Grant Award Year: 2015-2016
Principal Investigator:
Schiffman, Jessica D, Chemical Engineering, University of Massachusetts Amherst
Research Description:
Ultrafiltration (UF) membranes are widely considered the “state-of-the-art” material for water treatment and wastewater reuse; they can effectively remove emulsified oils, metal hydroxides, colloids, emulsions, dispersed material, suspended solids, and waterborne pathogens from drinking water. In Massachusetts, UF is used for direct filtration applications and synergistically as a pre-treatment for reverse osmosis systems. This project embarked on a new generation of UF membranes that are surface-functionalized with nanomaterials that do not affect the membrane’s flux. We used surface topography as an environmentally benign approach to change the active layer of the membrane, and potentially, reduce biological fouling. Our specific aims were to systematically electrospin fibers from a robust polymer familiar to water purification membranes, polysulfone. In-house fabricated polysulfone UF membranes enhanced by a thin, porous, and robust layer of fibers were characterized for retention of high flux, molecular weight cut-off (MWCO), and biofouling. Our long term goal is to establish a “greener” antifouling strategy for high flux UF membranes.
Report
Problem and Research Objectives:
Ultrafiltration (UF) membranes are widely considered the “state-of-the-art” material for water treatment and wastewater reuse; they can effectively remove emulsified oils, metal hydroxides, colloids, emulsions, dispersed material, suspended solids, and waterborne pathogens from drinking water. In Massachusetts, UF is used for direct filtration applications and synergistically as a pre-treatment for reverse osmosis systems. This project embarked on a new generation of UF membranes that are surface-functionalized with nanomaterials that do not affect the membrane’s flux. We used surface topography as an environmentally benign approach to change the active layer of the membrane, and potentially, reduce biological fouling. Our specific aims were to systematically electrospin fibers from a robust polymer familiar to water purification membranes, polysulfone. In-house fabricated polysulfone UF membranes enhanced by a thin, porous, and robust layer of fibers were characterized for retention of high flux, molecular weight cut-off (MWCO), and biofouling. Our long term goal is to establish a “greener” antifouling strategy for high flux UF membranes.
Methodology:
In-house (hand-cast) polysulfone UF membranes and commercial control membranes were characterized and served as the base membranes. We enhanced the membranes using a thin, ultra-porous, and robust layer of fibers using a layering technique. Electrospun polysulfone fibers were first optimized to have an average fiber diameter of 1.0 µm. This was accomplished by varying the electrospinning pre-curser solution (polymer concentration, solvent) and electrospinning apparatus conditions (advance speed, separation distance, environmental parameters). All materials were characterized using scanning electron microscopy and contact angle. MWCO, pure water flux, and protein adsorption/rejection of the UF membranes (with and without nanofibers) were characterized.

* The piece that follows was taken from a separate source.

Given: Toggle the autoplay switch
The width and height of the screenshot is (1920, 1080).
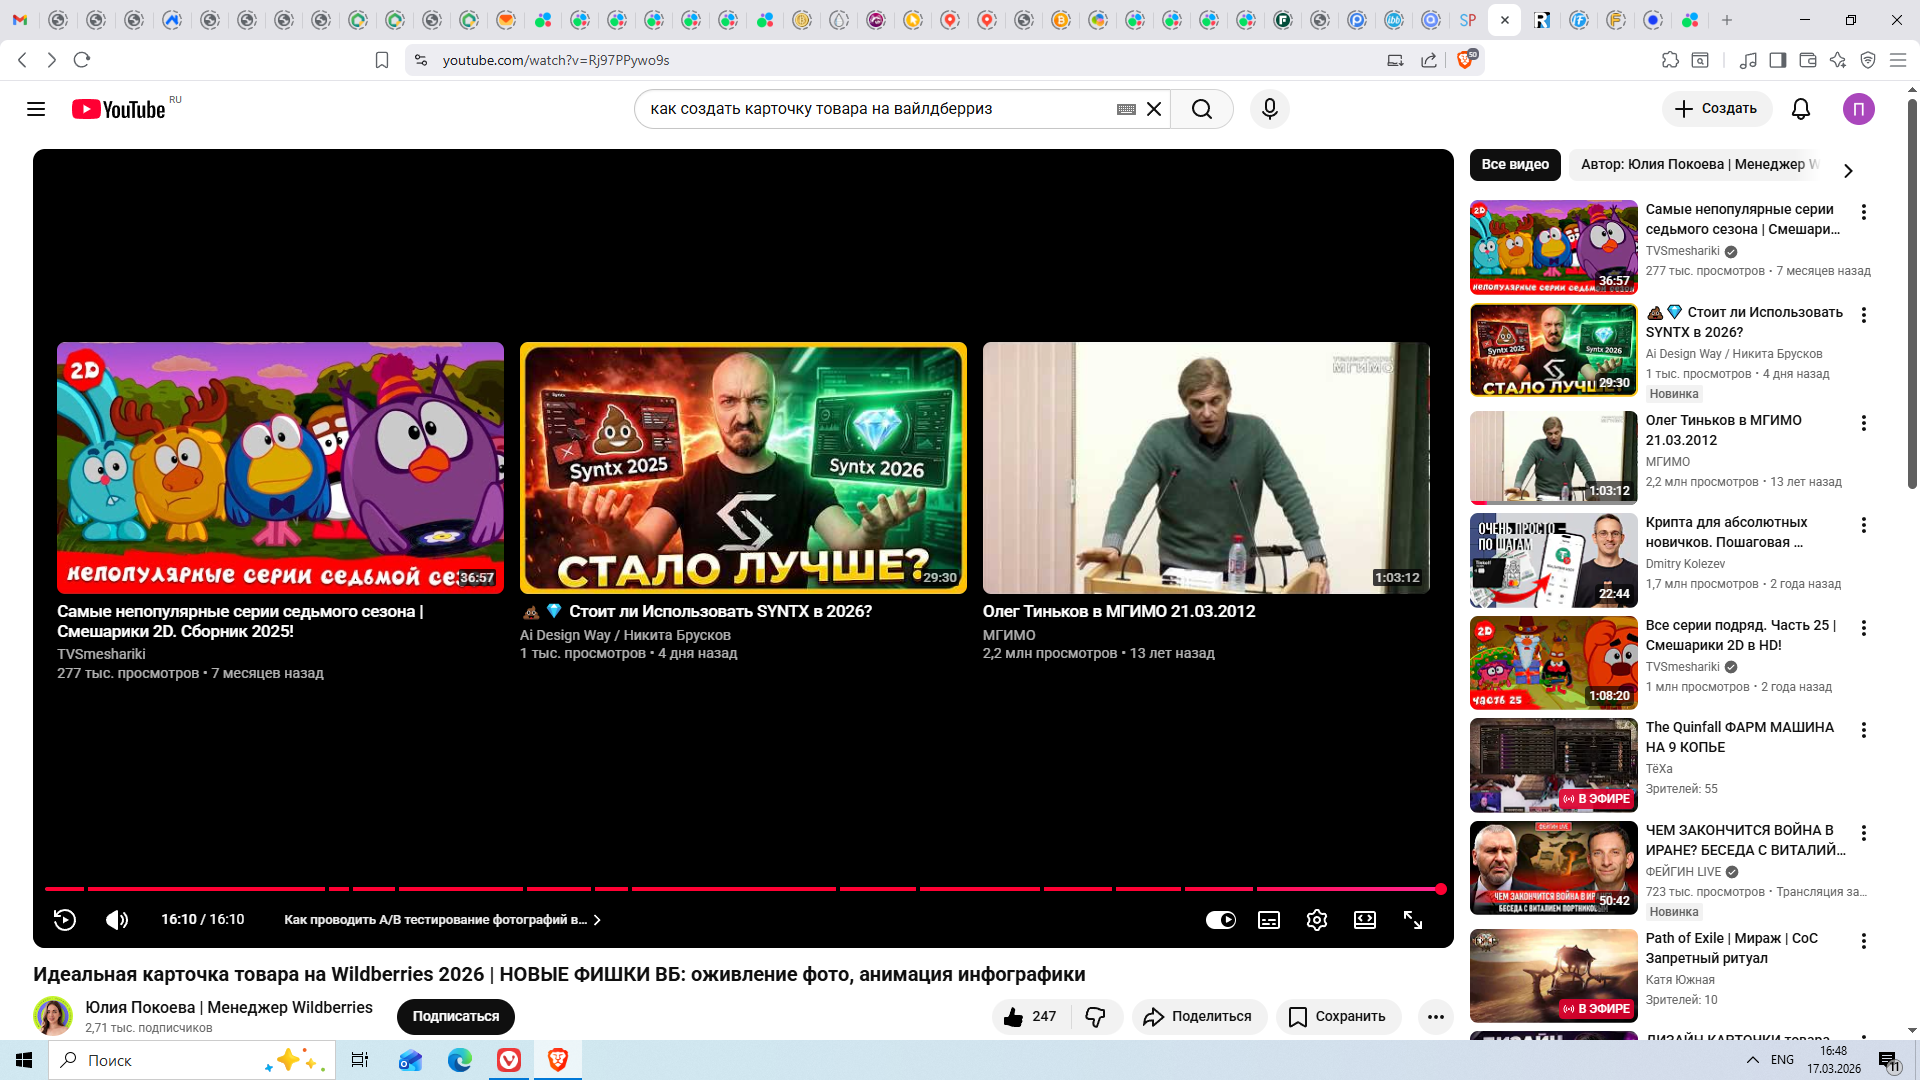Looking at the screenshot, I should click(x=1221, y=920).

Principal Findings and Significance:
To synthesize polysulfone nanofibers, an 18 wt% polysulfone solution in a 1:1 mixed solvent system of tetrahydrofuran and N-N-dimethylformamide was employed. These nanofibers exhibit a smooth cylindrical shape without beads and have an average fiber diameter of 1.0 ± 0.4 μm and a contact angle of 112 ± 5 °. The electrospinning time was optimized so that the nanofiber layer would be consistent, 48 ± 13 µm thick. Adding the nanofiber layer to the membranes did not affect their size selectivity; and a MWCO greater than 100 kDa was observed which is consistent with the values reported by the commercial supplier of the control membranes. Previously, the addition of polymers, nanoparticles, and polymer layers decreased this flux. The result with electrospun nanofibers is exciting as the addition of the nanofiber layer increased the membrane thickness but did not decrease the flux. Observing the nanofiber enhanced membranes, their permeability increased across all pressures tested. The pure water permeability was 561, and 830 L m-2 h-1 bar-1 for the control membranes and the nanofiber-enhanced membranes, respectively. This result suggests that the fiber morphology is playing a role in water transport. The functionality of the additional nanofiber layer was investigated under static and flow conditions using bovine serum albumin (BSA) protein. The BSA did not attach to the nanofiber layer and because the BSA is smaller than the MWCO of the membranes, it was able to quickly pass through the membranes. In sum, electrospun nanofibers can effectively be used to functionalize the surface of ultrafiltration membranes and importantly, size selectivity of the ultrafiltration membranes persists with the addition of the nanofiber layer. The full methods and results from this work are currently being prepared for submission to a peer-reviewed journal.